Uso estos juegos verbales, paradójicos, para entrar un poco en el ambiente, paradójico, de una novela que es curiosa por sus matices, por ese laberinto verbal que armó su autor y cuyos narradores (hablo en plural porque de ser un narrador omnisciente pasa de pronto a ser alguien que impera, que manda y alecciona a sus personajes, haciéndoles cantar –en el otro sentido, en el de delatar– las artimañas que nunca han pretendido mantener escondido) siguen al pie de la letra, radica en los títulos y subtítulos de sus capítulos. Con gran sentido de la ubicación (ya que todo ajedrecista lo primero que tiene que hacer es ponerse en su propio lugar), nos atrae a donde está apostado: un recodo de una calle guayaquileña, la silla vacía de la mesa en la cual juegan póker o el libro al cual el autor hace alusión en algún que otro momento, brindándoles a sus personajes las características de, además de todo, intelectuales que rastrean las huellas del crimen gracias a libros leídos. Hablar como quien lee libros. Escribir como quien lee libros. Leer como quien lee libros. Todo sigue sonando paradójico.

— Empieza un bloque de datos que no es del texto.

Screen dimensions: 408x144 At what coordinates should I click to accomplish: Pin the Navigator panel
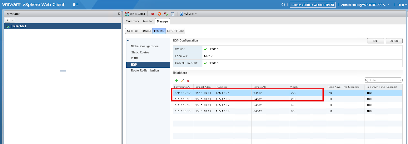tap(119, 14)
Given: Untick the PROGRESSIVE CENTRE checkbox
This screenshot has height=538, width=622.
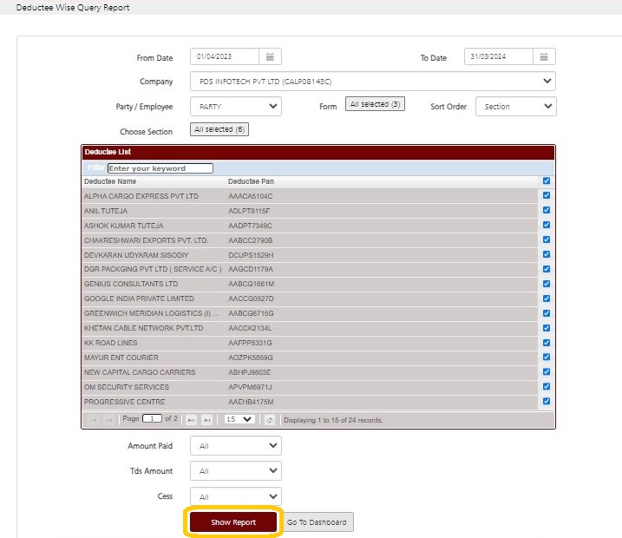Looking at the screenshot, I should point(547,401).
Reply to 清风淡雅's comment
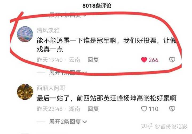This screenshot has height=134, width=192. click(93, 60)
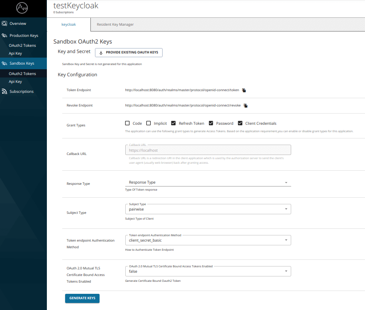Uncheck the Client Credentials grant type
365x310 pixels.
tap(240, 123)
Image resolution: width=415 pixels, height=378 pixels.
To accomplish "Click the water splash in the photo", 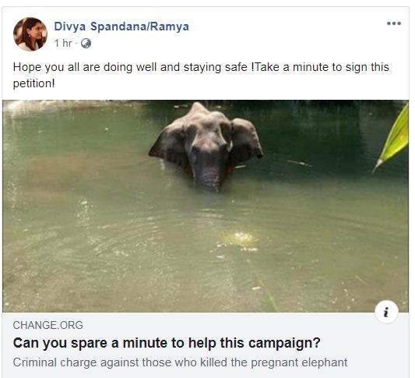I will pyautogui.click(x=240, y=238).
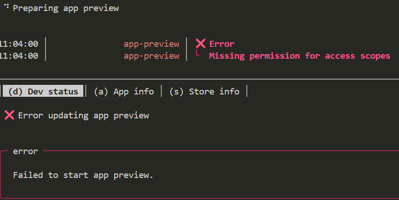399x200 pixels.
Task: Click the Missing permission for access scopes message
Action: coord(300,56)
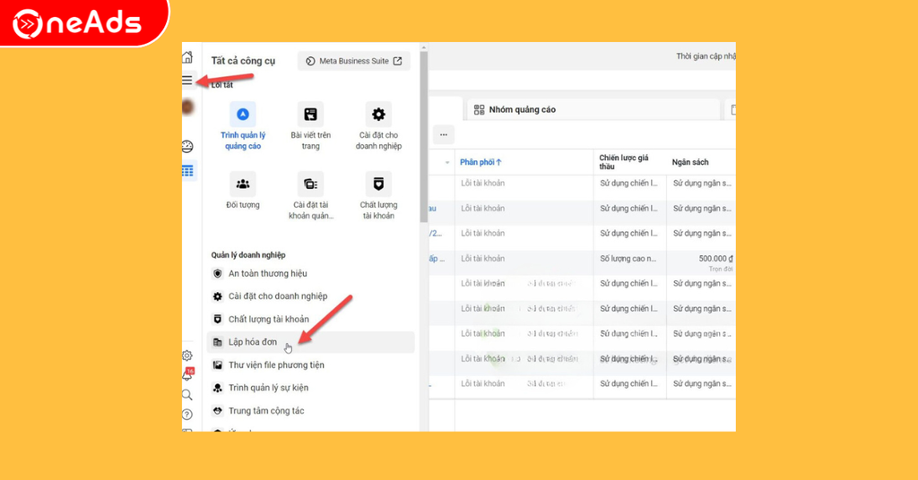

Algo singular de estos personajes, que no sé si es una característica común del guayaquileño, es que siempre parecen estar a punto de divulgar el secreto del otro. Hay una sensación que no agota al lector de que el rato menos pensado, así fuere a inicios de la novela, van a soltar toda la verdad o la que ellos imaginan que es la verdad, y que lo van a jurar en un estrado y consiguientemente se arrepentirán toda la vida, satisfechos de tener de qué arrepentirse. Y la van a soltar como si de un suicida al que tenemos sujetado de una mano que nos convenció de que debe morir por el bien de la humanidad. Porque todos estos personajes de Teoría del manglar están perdidos de antemano. Mussó los hace muy reales y nosotros, como lectores, no tenemos sino que asentir, en un mano a mano verbal entre la más pulida estética narrativa y el barriobajismo, ya que no es difícil encontrar cómo de un salto estamos hablando con una elegancia absoluta y de pronto ya nos encontramos enredados en un lenguaje coloquial y desmedido. El arte de nuestro escritor radica en ese cambio de registro, algo inusitado y en mucho inesperado, que solo lo notamos luego de que ha sucedido, cuando ya hemos pasado las líneas, cuando hemos sido sus cómplices, querámoslo o no.
Todo escritor es una suerte de detective. Va detrás de un caso del todo extraño. Un sujeto que parecería soñar permanentemente en monstruos y en princesas que claman por un salvador. Va detrás de sí mismo en esas líneas peliagudas que le retuercen el ánima. Luis Carlos Mussó es ese detective que con sombrero ladeado está viendo desde la esquina oscura del bar, seguro que pronto habrá una rencilla que le explicará que sucede, “esa ráfaga violenta que al pasar por sus ojos sería venda en cuyo interior le proyecta secuencias de su vida entera”.